IF I've taken RAW photo's, I move them to a work folder for processing. Once processed, I convert them to JPGs as I have no need for a bunch of raw files, I can always further process the JPG as it should be as good as it gets and no need for further raw development, they will be close enough for further jpg processing if wanted.
For editing, ACDSee has a nice editor, easy and powerful, does layers and all that, but I rarely use it. ACDSee lets you select any editors to interface with ACDSee so I can load a picture into Affinity, or PS, or FastStone or IrfanView or whatever with a click. I generally stick with one editor, and for the past few years, that's been Affinity Photo. Rarely see a reason to use a lightweight editor particularly one w/o layers. An editor can't have too many functions, just too few. Affinity, PS and ACDSee seem to have them all, so why choose a lessor editor?

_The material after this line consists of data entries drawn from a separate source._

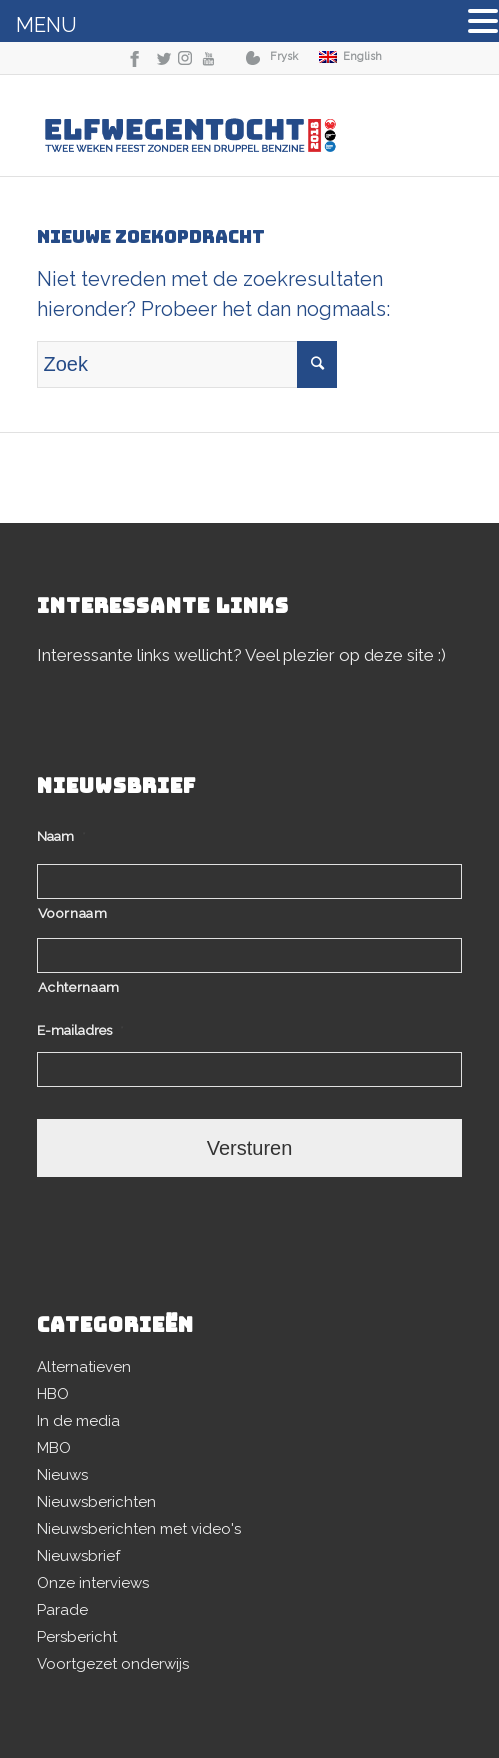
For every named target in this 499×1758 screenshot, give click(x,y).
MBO (54, 1448)
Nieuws (62, 1475)
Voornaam (72, 913)
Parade (62, 1610)
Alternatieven (84, 1367)
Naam (61, 836)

My new Iphone 13 names files Img_0001, Img_0002 and so on, so now I have to rename those files as IP_0001, IP_0002 so they don't get mixed up with my kids pictures who also have IPhones with the same naming convention. ACDSee makes that super easy as well.
Anyway, ACDSee has been my Photo manager since the early 1990's, it is up to the task for the center of all my photo tasks and makes photo management fun and very worthwhile effort. It does it all, so it has a learning curve. Not for everyone.